* [Your task]: Transcribe exactly the lines that fall between the one holding "Image resolution: width=650" and the one holding "This screenshot has width=1025, height=1176.", inclusive, from the entries below.

------------------------------------------------------------------------

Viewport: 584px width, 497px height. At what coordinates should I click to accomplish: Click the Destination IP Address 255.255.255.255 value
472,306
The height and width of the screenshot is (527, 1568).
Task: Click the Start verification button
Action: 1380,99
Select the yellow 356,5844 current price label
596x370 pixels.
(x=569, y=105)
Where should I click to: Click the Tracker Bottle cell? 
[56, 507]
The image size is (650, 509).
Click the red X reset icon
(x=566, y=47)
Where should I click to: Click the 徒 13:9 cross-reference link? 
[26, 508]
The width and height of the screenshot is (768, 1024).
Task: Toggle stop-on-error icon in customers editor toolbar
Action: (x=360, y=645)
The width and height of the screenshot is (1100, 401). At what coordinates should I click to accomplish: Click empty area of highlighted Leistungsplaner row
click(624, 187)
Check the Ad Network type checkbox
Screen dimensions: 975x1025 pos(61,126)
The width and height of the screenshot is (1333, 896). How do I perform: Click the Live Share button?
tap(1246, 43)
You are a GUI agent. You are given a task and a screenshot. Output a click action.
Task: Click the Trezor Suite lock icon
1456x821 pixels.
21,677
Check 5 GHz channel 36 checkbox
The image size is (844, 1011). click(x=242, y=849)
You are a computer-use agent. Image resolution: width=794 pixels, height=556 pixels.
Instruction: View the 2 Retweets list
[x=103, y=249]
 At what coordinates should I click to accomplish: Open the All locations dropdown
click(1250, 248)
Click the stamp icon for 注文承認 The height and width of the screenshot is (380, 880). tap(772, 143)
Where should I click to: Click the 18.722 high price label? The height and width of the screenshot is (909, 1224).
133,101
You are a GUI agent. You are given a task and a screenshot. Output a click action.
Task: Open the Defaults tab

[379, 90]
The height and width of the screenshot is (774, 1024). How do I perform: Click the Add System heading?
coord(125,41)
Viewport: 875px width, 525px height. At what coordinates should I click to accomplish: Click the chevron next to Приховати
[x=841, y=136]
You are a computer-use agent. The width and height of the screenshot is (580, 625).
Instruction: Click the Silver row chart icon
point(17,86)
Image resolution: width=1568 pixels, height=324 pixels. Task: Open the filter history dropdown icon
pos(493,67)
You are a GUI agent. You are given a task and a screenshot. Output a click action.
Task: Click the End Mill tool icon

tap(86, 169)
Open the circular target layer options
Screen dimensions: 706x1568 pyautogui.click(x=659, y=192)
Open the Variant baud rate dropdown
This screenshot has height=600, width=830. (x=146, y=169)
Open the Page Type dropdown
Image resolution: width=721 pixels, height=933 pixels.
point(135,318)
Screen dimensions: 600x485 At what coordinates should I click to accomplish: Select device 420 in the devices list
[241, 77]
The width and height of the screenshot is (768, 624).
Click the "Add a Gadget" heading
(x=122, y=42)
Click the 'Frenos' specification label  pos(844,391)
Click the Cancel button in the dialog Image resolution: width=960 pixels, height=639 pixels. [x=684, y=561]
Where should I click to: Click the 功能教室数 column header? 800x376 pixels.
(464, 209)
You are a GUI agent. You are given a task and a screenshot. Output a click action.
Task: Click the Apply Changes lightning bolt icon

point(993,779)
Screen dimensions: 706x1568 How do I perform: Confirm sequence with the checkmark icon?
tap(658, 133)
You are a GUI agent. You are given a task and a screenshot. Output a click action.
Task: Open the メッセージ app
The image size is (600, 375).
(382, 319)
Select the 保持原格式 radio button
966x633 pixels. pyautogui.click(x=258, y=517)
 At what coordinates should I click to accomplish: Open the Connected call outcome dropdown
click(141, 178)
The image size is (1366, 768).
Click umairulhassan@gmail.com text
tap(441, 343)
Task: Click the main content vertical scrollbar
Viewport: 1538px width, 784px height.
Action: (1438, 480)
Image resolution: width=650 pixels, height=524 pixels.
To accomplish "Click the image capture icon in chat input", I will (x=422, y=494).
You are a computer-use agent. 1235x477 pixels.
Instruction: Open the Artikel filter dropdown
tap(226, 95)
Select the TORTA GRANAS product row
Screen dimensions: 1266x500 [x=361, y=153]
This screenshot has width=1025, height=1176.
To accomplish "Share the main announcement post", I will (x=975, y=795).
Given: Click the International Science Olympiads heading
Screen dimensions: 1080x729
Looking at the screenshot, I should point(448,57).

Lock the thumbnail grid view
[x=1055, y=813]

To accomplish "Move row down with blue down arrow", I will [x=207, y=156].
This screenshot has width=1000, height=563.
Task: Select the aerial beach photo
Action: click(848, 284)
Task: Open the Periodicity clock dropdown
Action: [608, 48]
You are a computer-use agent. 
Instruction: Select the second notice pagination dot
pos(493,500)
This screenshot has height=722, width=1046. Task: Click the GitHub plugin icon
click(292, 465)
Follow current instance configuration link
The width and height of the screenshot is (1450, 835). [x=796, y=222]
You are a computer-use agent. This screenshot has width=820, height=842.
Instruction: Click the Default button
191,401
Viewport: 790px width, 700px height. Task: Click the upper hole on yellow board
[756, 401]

------------------------------------------------------------------------

* [Output below]:
Image resolution: width=650 pixels, height=524 pixels.
To accomplish "Click the image capture icon in chat input", I will (x=422, y=494).
You are a computer-use agent. 1235x477 pixels.
Instruction: Open the Artikel filter dropdown
tap(226, 95)
Select the TORTA GRANAS product row
Screen dimensions: 1266x500 [x=361, y=153]
This screenshot has width=1025, height=1176.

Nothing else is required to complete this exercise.